I believe you wrote this comment in response to my recommendation of using the USNO (US Naval Observatory) web page which calculates celestial navigation data (here: http://aa.usno.navy.mil/data/docs/celnavtable.php). No matter what sort of navigation you're interested in, you should absolutely learn to experiment with this web app. It will make you a better navigator if you have some sense of how altitudes change over time.
For an example, let's consider the case of observing the noon Sun from your location. On that web app page, we enter enter today's date and for the time we try 18:00:00 UT. That time corresponds to twelve noon according to the clock in the CST zone. Note that this is not the time of local apparent noon, but it's a good place to start. Next enter your latitude and longitude to the nearest minutes of arc (for my sample calculation I'm using 34° 00.0' and 87° 00.0' exactly but you would use whatever is close to your observing location). Hit the Get Data button and see what comes out.
The output data from the USNO web app includes lots of useful data which you can learn as you go, but right off the bat you can understand the altitude and azimuth columns which are labeled Hc and Zn, respectively. For the data as input above, we see that the Hc of the Sun is 32° 28.2' and its azimuth is 183.8°. Now in terms of azimuth in degrees, due South is 180 degrees so this latter value is telling us that we are too late. It's already past noon. If you try the time again a few times, you can narrow it down to get a better idea when the Sun was right at local noon and nearly due South.
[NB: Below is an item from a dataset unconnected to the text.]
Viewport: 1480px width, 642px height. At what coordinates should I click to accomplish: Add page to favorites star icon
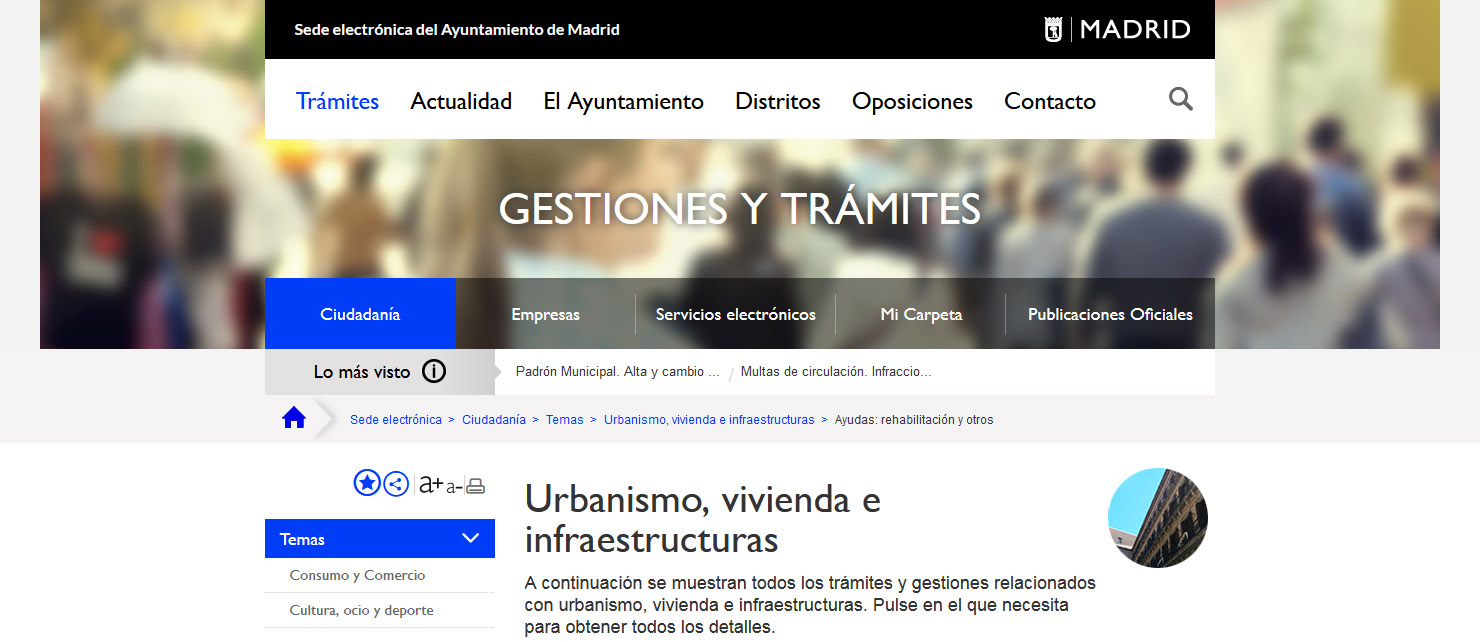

It's not necessary to observe at this exact instant. In fact, the altitude barely changes for several minutes right around that time, and you can experiment with that by looking at the Sun's altitude for a few minutes right around the time when the Sun would be at azimuth 180°. Try it out: can you determine the time when local noon occurs (Sun's Zn nearly 180.0°) for today? What time do you find?
After using the USNO web app, you can easily pre-set your sextant to the correct altitude: double the Hc will get you close enough. This is not "cheating". It was absolutely normal in traditional navigation to pre-set a sextant to an approximate altitude based on the previous day's experience or based on a rough calculation from almanac data and the navigator's estimated position.
You mentioned that you want to learn the "old school way". There are some two hundred years of old school ways available in the history of scientific navigation. All of them include methods and calculation techniques which can get your position within a mile or two using a sextant and a clock. You could choose to learn the last "old school" methods, which were in place just before GPS became dominant. Or you could choose to learn navigation from the era of the Second World War... or perhaps from a century ago... or two centuries ago... Most navigation enthusiasts eventually dabble widely in different eras. Because there is such a rich history, all of which qualifies in one way or another as "old school", you can anticipate many options ahead. And don't forget that the technology available today allow you to learn faster and become much more effective with the tools of traditional and/or historical navigation even if you decide not to employ any modern tools in your personal choice of procedures.